AI interview series # 1: Describe some LLM text generation techniques used in llms

Every time you do an LLM, it doesn't generate a complete answer all at once – it creates the answer one word (or token) at a time. At each step, the model predicts the probability of the next possible token based on all entries so far. But knowing the end probabilities is not enough – the model also needs a strategy to decide which token to choose next.

Different techniques can completely change how the final output looks – some make it more focused and direct, while others make it more creative or separate. In this article, we will explore Four text entry strategies are used in LLMS: Greedy Searching, Beam Search, Nucleus Samplingagain Temperature Sampling – It explains how each person works.

Greedy Searching

Greedy Search is a very simple decorative scheme where, at each step, the model selects the token with the highest probability given the current context. While it's quick and easy to use, it doesn't always produce the most coherent or logical sequence – like making good local choices without thinking about the overall outcome.

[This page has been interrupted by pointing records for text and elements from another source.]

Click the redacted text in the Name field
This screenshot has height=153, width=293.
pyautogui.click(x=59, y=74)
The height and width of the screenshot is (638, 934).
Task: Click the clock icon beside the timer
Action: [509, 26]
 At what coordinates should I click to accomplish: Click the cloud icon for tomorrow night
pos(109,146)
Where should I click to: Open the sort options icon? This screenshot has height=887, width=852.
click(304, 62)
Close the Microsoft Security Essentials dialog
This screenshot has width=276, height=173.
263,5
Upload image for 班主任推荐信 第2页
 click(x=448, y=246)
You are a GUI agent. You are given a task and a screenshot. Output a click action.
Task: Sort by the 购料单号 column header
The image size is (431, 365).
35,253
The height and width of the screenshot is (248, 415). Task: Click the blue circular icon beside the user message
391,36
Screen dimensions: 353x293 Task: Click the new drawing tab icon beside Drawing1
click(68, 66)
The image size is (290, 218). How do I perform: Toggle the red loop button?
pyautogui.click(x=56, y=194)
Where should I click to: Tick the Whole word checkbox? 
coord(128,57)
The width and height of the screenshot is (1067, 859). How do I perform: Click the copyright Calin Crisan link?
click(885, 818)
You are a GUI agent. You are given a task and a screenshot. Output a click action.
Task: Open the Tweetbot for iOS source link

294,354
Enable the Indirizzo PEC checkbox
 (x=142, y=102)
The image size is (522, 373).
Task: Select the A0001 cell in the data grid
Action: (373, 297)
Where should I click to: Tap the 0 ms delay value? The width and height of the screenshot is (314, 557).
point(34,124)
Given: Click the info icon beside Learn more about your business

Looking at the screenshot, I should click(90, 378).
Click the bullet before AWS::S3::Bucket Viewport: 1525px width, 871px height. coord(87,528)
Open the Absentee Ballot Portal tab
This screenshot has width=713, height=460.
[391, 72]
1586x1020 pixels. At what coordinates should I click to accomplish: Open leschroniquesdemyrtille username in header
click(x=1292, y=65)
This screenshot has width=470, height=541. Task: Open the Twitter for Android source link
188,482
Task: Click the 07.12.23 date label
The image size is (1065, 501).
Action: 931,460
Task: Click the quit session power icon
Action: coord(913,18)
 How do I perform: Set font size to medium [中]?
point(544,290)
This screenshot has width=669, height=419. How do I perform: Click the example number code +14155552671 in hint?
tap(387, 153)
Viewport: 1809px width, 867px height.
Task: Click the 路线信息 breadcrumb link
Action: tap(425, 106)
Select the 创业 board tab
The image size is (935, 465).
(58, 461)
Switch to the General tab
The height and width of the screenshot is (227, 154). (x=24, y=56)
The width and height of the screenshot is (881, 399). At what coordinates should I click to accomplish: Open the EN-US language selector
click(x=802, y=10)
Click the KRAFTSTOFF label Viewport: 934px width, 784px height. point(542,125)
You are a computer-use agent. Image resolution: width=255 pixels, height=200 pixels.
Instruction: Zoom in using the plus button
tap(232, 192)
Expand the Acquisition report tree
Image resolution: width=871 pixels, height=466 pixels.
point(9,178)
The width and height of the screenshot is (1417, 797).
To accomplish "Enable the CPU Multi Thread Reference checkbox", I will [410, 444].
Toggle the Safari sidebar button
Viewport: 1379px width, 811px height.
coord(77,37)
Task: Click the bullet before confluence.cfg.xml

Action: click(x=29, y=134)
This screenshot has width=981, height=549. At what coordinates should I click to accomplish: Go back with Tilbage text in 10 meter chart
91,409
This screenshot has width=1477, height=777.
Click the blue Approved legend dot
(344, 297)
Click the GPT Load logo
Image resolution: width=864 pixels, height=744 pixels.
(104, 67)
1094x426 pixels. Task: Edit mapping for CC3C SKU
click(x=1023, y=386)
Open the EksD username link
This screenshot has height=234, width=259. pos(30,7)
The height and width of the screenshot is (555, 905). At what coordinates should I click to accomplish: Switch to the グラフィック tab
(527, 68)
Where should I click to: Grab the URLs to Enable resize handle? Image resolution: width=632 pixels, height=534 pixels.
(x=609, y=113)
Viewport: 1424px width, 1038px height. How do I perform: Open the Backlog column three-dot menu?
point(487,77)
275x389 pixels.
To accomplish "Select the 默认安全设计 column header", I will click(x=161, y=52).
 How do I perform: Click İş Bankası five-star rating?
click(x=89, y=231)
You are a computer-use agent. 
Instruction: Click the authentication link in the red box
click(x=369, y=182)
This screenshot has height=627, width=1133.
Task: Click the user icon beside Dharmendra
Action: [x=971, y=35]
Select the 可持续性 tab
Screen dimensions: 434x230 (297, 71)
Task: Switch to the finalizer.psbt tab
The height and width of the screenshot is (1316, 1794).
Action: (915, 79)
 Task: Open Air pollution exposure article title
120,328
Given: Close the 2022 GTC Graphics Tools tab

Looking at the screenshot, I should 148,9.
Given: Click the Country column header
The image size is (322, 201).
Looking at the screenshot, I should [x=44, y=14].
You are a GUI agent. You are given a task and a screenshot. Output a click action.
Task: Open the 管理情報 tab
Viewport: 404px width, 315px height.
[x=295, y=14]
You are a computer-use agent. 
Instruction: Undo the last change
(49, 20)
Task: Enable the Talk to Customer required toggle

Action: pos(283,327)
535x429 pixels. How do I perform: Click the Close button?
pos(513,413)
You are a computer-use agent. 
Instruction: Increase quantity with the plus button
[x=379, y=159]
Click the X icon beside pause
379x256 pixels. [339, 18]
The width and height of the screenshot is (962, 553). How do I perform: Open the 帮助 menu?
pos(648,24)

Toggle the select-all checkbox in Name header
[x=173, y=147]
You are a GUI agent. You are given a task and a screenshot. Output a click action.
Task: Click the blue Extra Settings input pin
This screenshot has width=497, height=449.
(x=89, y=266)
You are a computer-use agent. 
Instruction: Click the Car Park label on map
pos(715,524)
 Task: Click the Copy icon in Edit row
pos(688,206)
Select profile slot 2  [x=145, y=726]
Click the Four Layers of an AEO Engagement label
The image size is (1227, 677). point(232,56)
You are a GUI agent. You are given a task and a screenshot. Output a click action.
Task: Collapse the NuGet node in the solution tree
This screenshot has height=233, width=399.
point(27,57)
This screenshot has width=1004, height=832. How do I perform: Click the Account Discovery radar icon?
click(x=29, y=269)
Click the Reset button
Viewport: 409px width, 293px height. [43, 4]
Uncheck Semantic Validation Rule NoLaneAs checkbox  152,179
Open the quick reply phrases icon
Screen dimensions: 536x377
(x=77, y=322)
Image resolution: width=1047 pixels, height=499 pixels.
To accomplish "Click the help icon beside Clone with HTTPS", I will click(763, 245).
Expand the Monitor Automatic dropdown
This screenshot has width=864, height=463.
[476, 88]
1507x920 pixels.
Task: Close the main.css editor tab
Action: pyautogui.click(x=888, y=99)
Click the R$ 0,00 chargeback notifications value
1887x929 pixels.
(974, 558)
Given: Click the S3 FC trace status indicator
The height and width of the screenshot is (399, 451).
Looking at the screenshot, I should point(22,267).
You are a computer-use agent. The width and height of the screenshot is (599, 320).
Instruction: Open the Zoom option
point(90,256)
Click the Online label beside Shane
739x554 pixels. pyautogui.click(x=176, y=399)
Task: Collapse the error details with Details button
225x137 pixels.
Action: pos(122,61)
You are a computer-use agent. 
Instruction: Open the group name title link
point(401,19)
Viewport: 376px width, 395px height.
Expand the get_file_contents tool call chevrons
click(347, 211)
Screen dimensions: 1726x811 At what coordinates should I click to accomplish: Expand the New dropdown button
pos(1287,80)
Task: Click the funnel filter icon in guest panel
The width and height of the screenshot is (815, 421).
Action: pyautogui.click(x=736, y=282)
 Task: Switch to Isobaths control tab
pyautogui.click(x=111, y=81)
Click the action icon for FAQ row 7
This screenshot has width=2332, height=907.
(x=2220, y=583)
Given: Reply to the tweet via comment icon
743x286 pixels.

Because it only follows one path in the probability tree, it can miss better sequences that require shorter trades. Because of this, greedy searches often lead to repetitive, generic, or garbled text, making it unsuitable for open source text processing.

Beam Search

Beam Search is an improved decorative technique over greedy search that stores a sequence of possible sequences (called beams) in each generation instead of one. It increases the maximum number of K sequences, which allows the model to evaluate the most promising paths in finding a feasible tree and may find high-quality completions that greedy algorithms might miss. The parameter K (Beam Found) controls the trade-off between quality and composition – larger beams produce better but slower text.

While Beam search works well for structured tasks like machine translation, where accuracy is more important than composition, it tends to produce text that is repetitive, predictable, and less than ideal for generation. This happens because the algorithm favors continuous high probability, which leads to less separation and “neural text decay,” when the model eliminates certain words or phrases.

Greedy Search:

Beam Search:

1. Greed (K = 1) It always takes high local opportunities:
   • T2: selects “Slightly” (0.6) over “Fast” (0.4).
   • Results Method: “Slow dog.” (Last chance: 0.1680We are divided
2. Beam Search (K = 2) it keeps both “Slightly” and “it's fast” methods are alive:
   • In T3, it sees a path that starts with “Fast” has a higher chance of a good ending.
   • Results Method: “A quick cat purrs.” (Last chance: 0.1800We are divided

Beam search effectively evaluates the path that had the lowest probability early on, resulting in better search results.

Top-P Sampling (nucleus Sampling) is a decorative decodilistic scheme that changes how many tokens are considered for each generation. Instead of choosing from a fixed number of top tokens such as a top-k sample, top-p sampling chooses the smallest set of tokens whose cumulative probability adds to the threshold p (for example, 0.7). These tokens form the “nucleus,” from which the next token is pushed back after hurting their chances.

This allows the model to measure the diversity and consistency of the sample from a wide range where many tokens have the same tokens (flat distribution) and reduce the sharpest tokens when the distribution is sharp (Peaky). Because of this, high-p sampling produces a more natural, diverse, and conceptually relevant text compared to systematic size-based methods such as greedy or clustering.

Temperature Sampling

Temperature Sampling controls the level of randomness in text generation by adjusting the temperature parameter

High temperatures (T> 1) reduced the distribution, introducing more randomness and diversity but due to the convergence of the interaction. In fact, the temperature sample allows a good trade-off between creativity and precision: lower temperatures yield decisive, visual results, while higher ones produce more varied and imaginative text.

The right temperature often depends on the task – for example, creative writing benefits from high values, while technical or factual answers do better with low ones.

I am a civil engineering student (2022) from Jamia Millia Islamia, New Delhi, and I am very interested in data science, especially neural networks and their application in various fields.